El valor de un testimonio

        — Mucha gente dice que no tiene sentido que en nuestro tiempo, en el que hay que afrontar muchas y urgentes situaciones de pobreza y de necesidad, haya personas que se encierren para siempre entre los muros de un monasterio, pues privan a los demás de la contribución de sus propias capacidades y experiencias.

        La cuestión está en si se valora o no la eficacia que su oración puede tener para solucionar los numerosos problemas concretos que siguen afligiendo a la humanidad. El hecho de que hoy día haya numerosas personas que abandonan carreras profesionales, con frecuencia prometedoras, para abrazar la austera regla de un monasterio de clausura, es una llamada de atención sobre la importancia de la oración. No está de más preguntarse qué les lleva a dar un paso tan comprometedor.

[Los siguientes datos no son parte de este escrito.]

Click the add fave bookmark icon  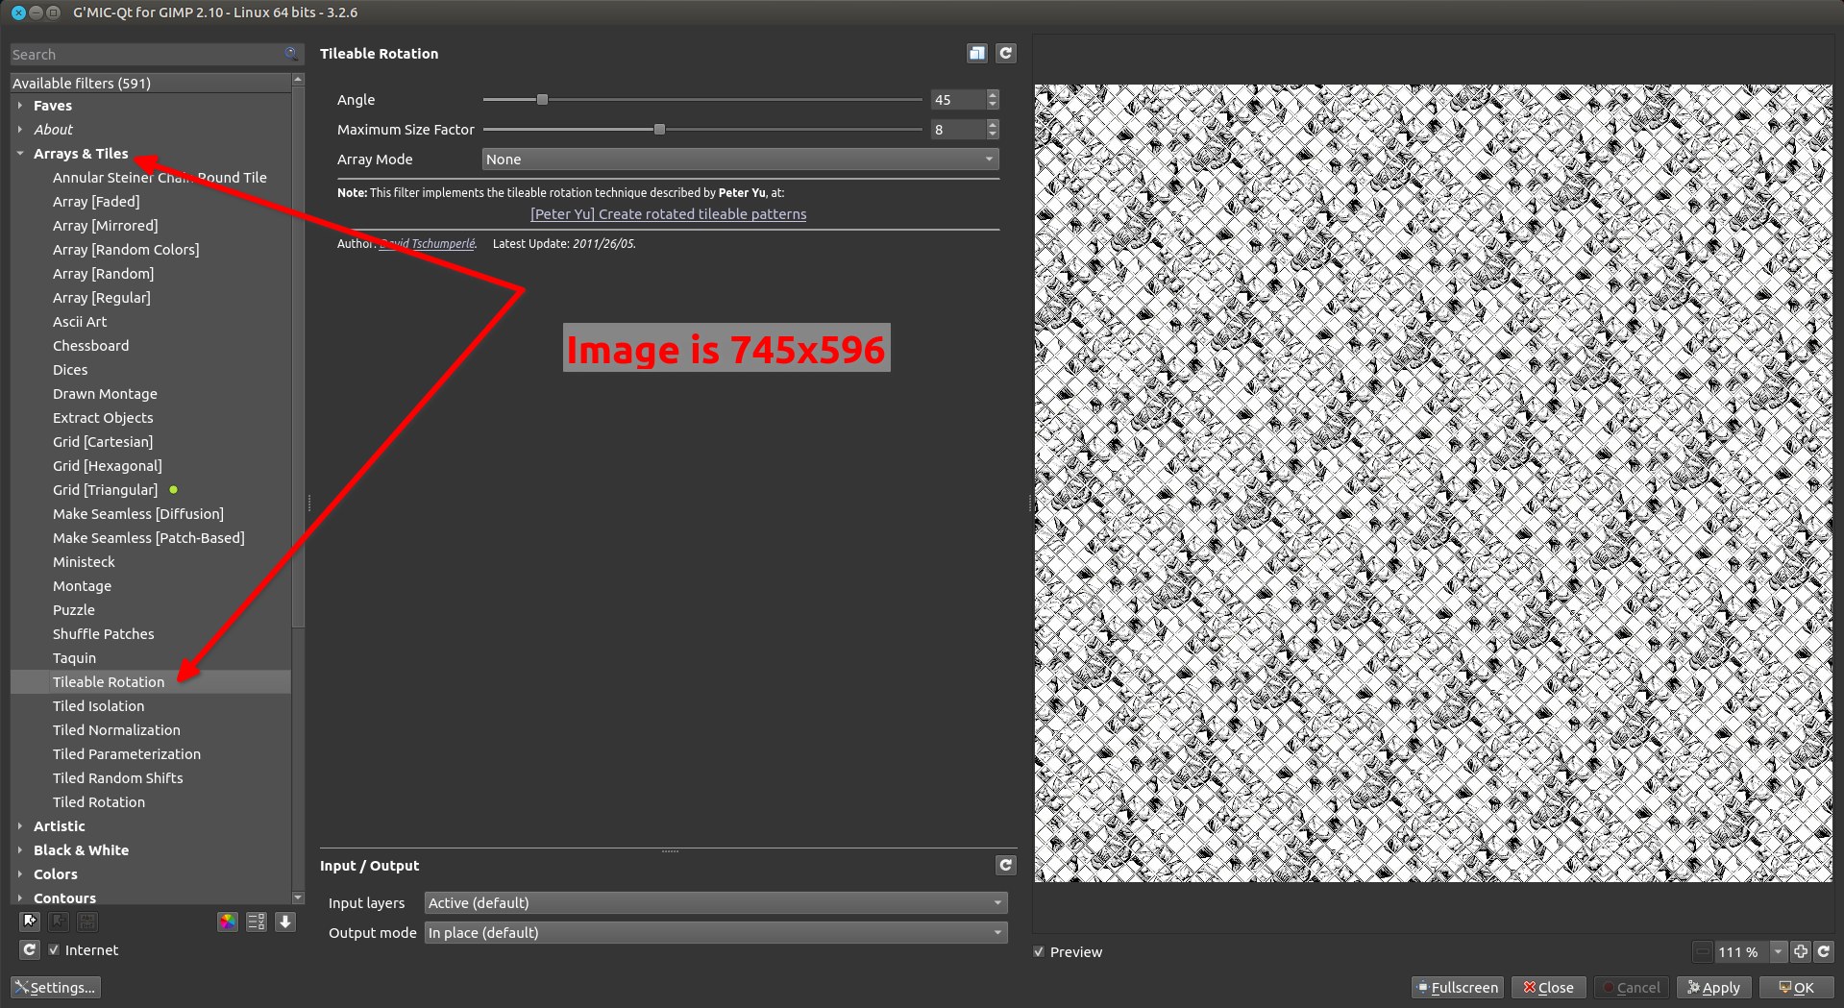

        "Esas personas –afirma Benedicto XVI– testimonian silenciosamente que en medio de las vicisitudes diarias, en ocasiones sumamente convulsas, Dios es el único apoyo que nunca se tambalea, roca inquebrantable de fidelidad y de amor. Ante la difundida exigencia que muchos experimentan de salir de la rutina cotidiana de las grandes aglomeraciones urbanas en búsqueda de espacios propicios para el silencio y la meditación, los monasterios de vida contemplativa se presentan como oasis en los que el hombre, peregrino en la tierra, puede recurrir a los manantiales del espíritu y saciar la sed en medio del camino.

        "Estos lugares, aparentemente inútiles, son por el contrario indispensables, como los "pulmones verdes" de una ciudad. Son beneficiosos para todos, incluso para los que no los visitan o quizá no saben que existen. Hay que agradecer a Dios que siga suscitando tantas vocaciones para las comunidades de clausura, masculinas y femeninas, y hay que hacer por nuestra parte lo necesario para que nunca les falte nuestro apoyo espiritual y también material para que puedan cumplir su misión de mantener viva en la Iglesia la ardiente espera del regreso de Cristo."